▶ [TASKS TO PERFORM]:
1. Translate this sentence from the PHP generator delegation text into Spanish: "So it's possible to combine two (or more) generators using yield from."
2. Pick up the PHP generator delegation text after its final sentence and keep writing.

▶ [TEXT]:
From https://www.php.net/manual/en/language.generators.syntax.php#control-structures.yield.from
Generator delegation via yield from
In PHP 7, generator delegation allows you to yield values from another
generator, Traversable object, or array by using the yield from keyword.
The outer generator will then yield all values from
the inner generator, object, or array until that is no longer valid,
after which execution will continue in the outer generator.
So it's possible to combine two (or more) generators using yield from.
/**
* Yield all values from $generator1, then all values from $generator2
* Keys are preserved
*/
function combine_sequentially(Generator $generator1, Generator $generator2): Generator
{
yield from $generator1;
yield from $generator2;
};
Or something more fancy (here, it's not possible to use yield from):
/**
* Yield a value from $generator1, then a value from $generator2, and so on
* Keys are preserved
*/
function combine_alternatively(Generator $generator1, Generator $generator2): Generator
{
while ($generator1->valid() || $generator2->valid()) {
if ($generator1->valid()) {
yield $generator1->key() => $generator1->current();
$generator1->next();
}
if ($generator2->valid()) {
yield $generator2->key() => $generator2->current();
$generator2->next();
}
}
};

While AppendIterator works for Iterators, it has some issues.

▶ [INFORMATION PROVIDED]:
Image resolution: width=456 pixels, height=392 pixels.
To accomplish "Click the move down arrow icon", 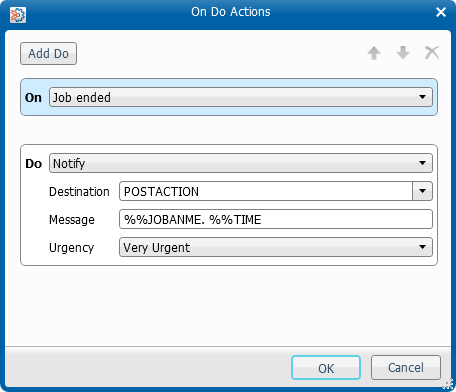I will click(403, 53).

▶ [FINAL ANSWERS]:
1. Así que es posible combinar dos (o más) generadores usando yield from.

2.
Firstly it is not so nice to need to construct a new object rather than just calling a function. What is even less nice is that you need to mutate the AppendIterator, since you cannot provide the inner iterators in its constructor.
Secondly AppendIterator only takes Iterator instances, so if you have a Traversable, such as IteratorAggregate, you are out of luck. Same story for other iterable that are not Iterator, such as array.
This PHP 7.1+ function combines two iterable:
/**
* array_merge clone for iterables using lazy evaluation
*
* As with array_merge, numeric elements with keys are assigned a fresh key,
* starting with key 0. Unlike array_merge, elements with duplicate non-numeric
* keys are kept in the Generator. Beware that when converting the Generator
* to an array with a function such as iterator_to_array, these duplicates will
* be dropped, resulting in identical behaviour as array_merge.
*
*
* #param iterable ...$iterables
* #return Generator
*/
function iterable_merge( iterable ...$iterables ): Generator {
$numericIndex = 0;
foreach ( $iterables as $iterable ) {
foreach ( $iterable as $key => $value ) {
yield is_int( $key ) ? $numericIndex++ : $key => $value;
}
}
}
Usage example:
foreach ( iterable_merge( $iterator1, $iterator2, $someArray ) as $k => $v ) {}
This function is part of a small library for working with iterable, where it is also extensively tested.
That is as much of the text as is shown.